# [Task item]
Each line below should be repeated exactly as it stands.

# [Data for this task]

----

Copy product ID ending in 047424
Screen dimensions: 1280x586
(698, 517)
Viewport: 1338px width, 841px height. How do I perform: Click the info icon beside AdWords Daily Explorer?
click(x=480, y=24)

----

# [Exercise result]
Copy product ID ending in 047424
Screen dimensions: 1280x586
(698, 517)
Viewport: 1338px width, 841px height. How do I perform: Click the info icon beside AdWords Daily Explorer?
click(x=480, y=24)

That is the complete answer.